### DOCUMENT PASSAGE
■ ■ ■ ■

We want to have a short look at the concept of entropy. Let \(X\) be a discrete random variable with probabilities \(p(i), (i=1,2,\ldots,n)\). The amount of information to be associated with an outcome of probability \(p(i)\) is defined as \(I(p(i)) = \log_2(\frac{1}{p(i)})\).
In information theory, the expected value of the information \(I(X)\) for the random variable \(X\) is called entropy. The entropy is given by
\[H(X) = E[I(X)] = \sum_{i=1}^{n}p(i)\log_2(\frac{1}{p(i)}).\]
Note that all logarithms in this exercise are base 2 (standard in information theory).
Compute the entropy of the probability distribution \(p(1) = \frac{1}{2},\, p(2) = \frac{1}{4},\, p(3) = \frac{1}{8},\, p(4) = \frac{1}{8}\).
Compute the expected value of the information of the random variable \(E[I(X)]\) or entropy \(H(X)\) as described above.
\[ \begin{align*} H(X) & = p(1)\log\left(\frac{1}{p(1)}\right) + p(2)\log\left(\frac{1}{p(2)}\right) + p(3)\log\left(\frac{1}{p(3)}\right) + p(4)\log\left(\frac{1}{p(4)}\right)\\ & = \frac{1}{2} + \frac{2}{4} + \frac{3}{8} + \frac{3}{8}\\ & = \frac{14}{8} \end{align*} \]
Compute the entropy of the distribution \(p(i) = \frac{1}{4},\: (i= 1,2,3,4)\).
\[ \begin{align*} H(X) & = & 4 \cdot p(i) \log(\frac{1}{p(i)})\\ & = & 2 \end{align*} \]
How can you explain the difference in entropy for both probability distributions?

■ ■ ■ ■

### PROVIDED INFORMATION
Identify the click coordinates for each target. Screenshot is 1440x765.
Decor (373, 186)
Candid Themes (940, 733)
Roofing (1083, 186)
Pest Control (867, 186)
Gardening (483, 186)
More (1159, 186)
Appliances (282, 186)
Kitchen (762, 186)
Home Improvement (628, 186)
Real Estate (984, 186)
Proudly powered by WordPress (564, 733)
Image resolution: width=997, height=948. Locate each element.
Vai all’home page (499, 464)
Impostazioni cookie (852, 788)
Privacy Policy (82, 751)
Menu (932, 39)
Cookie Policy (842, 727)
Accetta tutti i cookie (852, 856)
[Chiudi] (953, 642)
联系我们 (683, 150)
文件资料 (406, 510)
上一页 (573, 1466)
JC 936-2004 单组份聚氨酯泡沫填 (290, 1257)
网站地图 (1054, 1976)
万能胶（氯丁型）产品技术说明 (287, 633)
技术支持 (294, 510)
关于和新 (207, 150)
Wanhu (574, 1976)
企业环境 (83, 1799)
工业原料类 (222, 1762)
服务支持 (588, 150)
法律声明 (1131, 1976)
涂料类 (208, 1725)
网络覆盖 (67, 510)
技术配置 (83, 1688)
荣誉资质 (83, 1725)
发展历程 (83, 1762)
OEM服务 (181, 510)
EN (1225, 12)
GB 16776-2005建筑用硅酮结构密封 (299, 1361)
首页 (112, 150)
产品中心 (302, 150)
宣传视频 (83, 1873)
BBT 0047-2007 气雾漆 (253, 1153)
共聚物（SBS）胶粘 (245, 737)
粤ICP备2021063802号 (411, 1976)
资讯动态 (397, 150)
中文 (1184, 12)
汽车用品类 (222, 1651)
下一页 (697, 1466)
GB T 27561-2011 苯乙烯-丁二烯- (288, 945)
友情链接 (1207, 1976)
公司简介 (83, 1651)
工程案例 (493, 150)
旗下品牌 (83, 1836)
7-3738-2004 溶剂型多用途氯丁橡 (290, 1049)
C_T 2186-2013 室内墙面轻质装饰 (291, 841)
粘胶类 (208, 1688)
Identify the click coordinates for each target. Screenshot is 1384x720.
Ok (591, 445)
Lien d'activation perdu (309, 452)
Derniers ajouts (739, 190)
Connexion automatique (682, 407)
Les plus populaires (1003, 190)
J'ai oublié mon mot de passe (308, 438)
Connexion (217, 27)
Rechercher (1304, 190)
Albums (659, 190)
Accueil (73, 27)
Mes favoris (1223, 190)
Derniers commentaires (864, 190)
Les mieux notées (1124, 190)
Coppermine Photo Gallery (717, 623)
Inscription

■ ■ ■ ■

### PROBLEMS
**A.** Please decide whether each statement agrees with the entropy exercise, answering yes or no and quoting the words from it that settle the matter: (i) the logarithms used throughout the exercise are base 2; (ii) the exercise treats X as a continuous random variable; (iii) the information for an outcome is defined in terms of that outcome's probability.
**B.** In the entropy exercise, what entropy value is given for the distribution in which each of the four outcomes has probability 1/4?

### ANSWERS FOR THIS EXERCISE
**A.**
(i) Yes: "Note that all logarithms in this exercise are base 2 (standard in information theory)."
(ii) No: "be a discrete random variable"
(iii) Yes: "The amount of information to be associated with an outcome of probability"

**B.** The entropy of that distribution is 2.